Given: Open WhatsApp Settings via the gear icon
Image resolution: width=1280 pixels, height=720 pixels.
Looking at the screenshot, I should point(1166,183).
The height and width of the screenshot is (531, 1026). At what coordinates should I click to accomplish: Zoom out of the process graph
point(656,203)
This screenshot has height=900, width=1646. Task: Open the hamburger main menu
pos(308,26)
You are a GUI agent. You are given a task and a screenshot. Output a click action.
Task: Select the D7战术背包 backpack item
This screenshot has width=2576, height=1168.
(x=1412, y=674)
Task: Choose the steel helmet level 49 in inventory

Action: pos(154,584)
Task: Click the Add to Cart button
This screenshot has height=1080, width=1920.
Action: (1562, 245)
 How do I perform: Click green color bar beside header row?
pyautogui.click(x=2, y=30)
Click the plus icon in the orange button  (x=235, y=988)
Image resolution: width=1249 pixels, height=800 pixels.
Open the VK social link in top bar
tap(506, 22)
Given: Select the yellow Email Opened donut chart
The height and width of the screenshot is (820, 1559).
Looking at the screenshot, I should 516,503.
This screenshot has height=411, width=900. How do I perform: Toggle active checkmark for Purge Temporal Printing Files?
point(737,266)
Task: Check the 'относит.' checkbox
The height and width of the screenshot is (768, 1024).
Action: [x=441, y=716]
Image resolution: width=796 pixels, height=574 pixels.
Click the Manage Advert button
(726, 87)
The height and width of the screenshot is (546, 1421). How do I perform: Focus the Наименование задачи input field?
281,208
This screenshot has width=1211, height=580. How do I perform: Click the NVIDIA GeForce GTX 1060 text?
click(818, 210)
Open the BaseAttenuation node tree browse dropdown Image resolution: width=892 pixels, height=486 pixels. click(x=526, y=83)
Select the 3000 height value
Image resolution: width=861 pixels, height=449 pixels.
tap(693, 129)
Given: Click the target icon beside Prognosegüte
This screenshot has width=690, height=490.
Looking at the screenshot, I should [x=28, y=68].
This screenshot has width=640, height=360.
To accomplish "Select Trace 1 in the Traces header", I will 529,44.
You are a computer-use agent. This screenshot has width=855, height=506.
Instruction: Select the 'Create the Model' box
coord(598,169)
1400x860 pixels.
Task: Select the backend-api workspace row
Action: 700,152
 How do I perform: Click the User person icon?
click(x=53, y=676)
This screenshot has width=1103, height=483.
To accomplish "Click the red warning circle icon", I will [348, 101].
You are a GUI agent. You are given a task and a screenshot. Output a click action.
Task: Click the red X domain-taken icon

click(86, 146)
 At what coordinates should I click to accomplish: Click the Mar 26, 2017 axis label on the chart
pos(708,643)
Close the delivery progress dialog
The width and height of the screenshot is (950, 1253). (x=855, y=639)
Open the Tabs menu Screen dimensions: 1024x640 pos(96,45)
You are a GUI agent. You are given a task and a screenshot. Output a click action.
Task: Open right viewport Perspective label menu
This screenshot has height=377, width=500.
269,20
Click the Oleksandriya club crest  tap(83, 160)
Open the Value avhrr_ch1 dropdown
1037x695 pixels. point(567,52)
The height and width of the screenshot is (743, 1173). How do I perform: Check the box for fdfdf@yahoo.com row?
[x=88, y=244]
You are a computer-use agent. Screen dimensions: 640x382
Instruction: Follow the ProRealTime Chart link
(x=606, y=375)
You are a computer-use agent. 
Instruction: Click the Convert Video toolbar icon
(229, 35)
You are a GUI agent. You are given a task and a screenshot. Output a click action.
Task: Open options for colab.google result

◇ ◇ ◇ ◇ ◇

All entries are to be output exactly as they stand.

Given: Open WhatsApp Settings via the gear icon
Image resolution: width=1280 pixels, height=720 pixels.
Looking at the screenshot, I should point(1166,183).
The height and width of the screenshot is (531, 1026). At what coordinates should I click to accomplish: Zoom out of the process graph
point(656,203)
This screenshot has height=900, width=1646. Task: Open the hamburger main menu
pos(308,26)
You are a GUI agent. You are given a task and a screenshot. Output a click action.
Task: Select the D7战术背包 backpack item
This screenshot has width=2576, height=1168.
(x=1412, y=674)
Task: Choose the steel helmet level 49 in inventory

Action: pos(154,584)
Task: Click the Add to Cart button
This screenshot has height=1080, width=1920.
Action: (1562, 245)
 How do I perform: Click green color bar beside header row?
pyautogui.click(x=2, y=30)
Click the plus icon in the orange button  (x=235, y=988)
Image resolution: width=1249 pixels, height=800 pixels.
Open the VK social link in top bar
tap(506, 22)
Given: Select the yellow Email Opened donut chart
The height and width of the screenshot is (820, 1559).
Looking at the screenshot, I should 516,503.
This screenshot has height=411, width=900. How do I perform: Toggle active checkmark for Purge Temporal Printing Files?
point(737,266)
Task: Check the 'относит.' checkbox
The height and width of the screenshot is (768, 1024).
Action: [x=441, y=716]
Image resolution: width=796 pixels, height=574 pixels.
Click the Manage Advert button
(726, 87)
The height and width of the screenshot is (546, 1421). How do I perform: Focus the Наименование задачи input field?
281,208
This screenshot has width=1211, height=580. How do I perform: Click the NVIDIA GeForce GTX 1060 text?
click(818, 210)
Open the BaseAttenuation node tree browse dropdown Image resolution: width=892 pixels, height=486 pixels. click(x=526, y=83)
Select the 3000 height value
Image resolution: width=861 pixels, height=449 pixels.
tap(693, 129)
Given: Click the target icon beside Prognosegüte
This screenshot has width=690, height=490.
Looking at the screenshot, I should [x=28, y=68].
This screenshot has width=640, height=360.
To accomplish "Select Trace 1 in the Traces header", I will 529,44.
You are a computer-use agent. This screenshot has width=855, height=506.
Instruction: Select the 'Create the Model' box
coord(598,169)
1400x860 pixels.
Task: Select the backend-api workspace row
Action: 700,152
 How do I perform: Click the User person icon?
click(x=53, y=676)
This screenshot has width=1103, height=483.
To accomplish "Click the red warning circle icon", I will [348, 101].
You are a GUI agent. You are given a task and a screenshot. Output a click action.
Task: Click the red X domain-taken icon

click(86, 146)
 At what coordinates should I click to accomplish: Click the Mar 26, 2017 axis label on the chart
pos(708,643)
Close the delivery progress dialog
The width and height of the screenshot is (950, 1253). (x=855, y=639)
Open the Tabs menu Screen dimensions: 1024x640 pos(96,45)
You are a GUI agent. You are given a task and a screenshot. Output a click action.
Task: Open right viewport Perspective label menu
This screenshot has height=377, width=500.
269,20
Click the Oleksandriya club crest  tap(83, 160)
Open the Value avhrr_ch1 dropdown
1037x695 pixels. point(567,52)
The height and width of the screenshot is (743, 1173). How do I perform: Check the box for fdfdf@yahoo.com row?
[x=88, y=244]
You are a computer-use agent. Screen dimensions: 640x382
Instruction: Follow the ProRealTime Chart link
(x=606, y=375)
You are a computer-use agent. 
Instruction: Click the Convert Video toolbar icon
(229, 35)
You are a GUI agent. You are given a task and a screenshot. Output a click action.
Task: Open options for colab.google result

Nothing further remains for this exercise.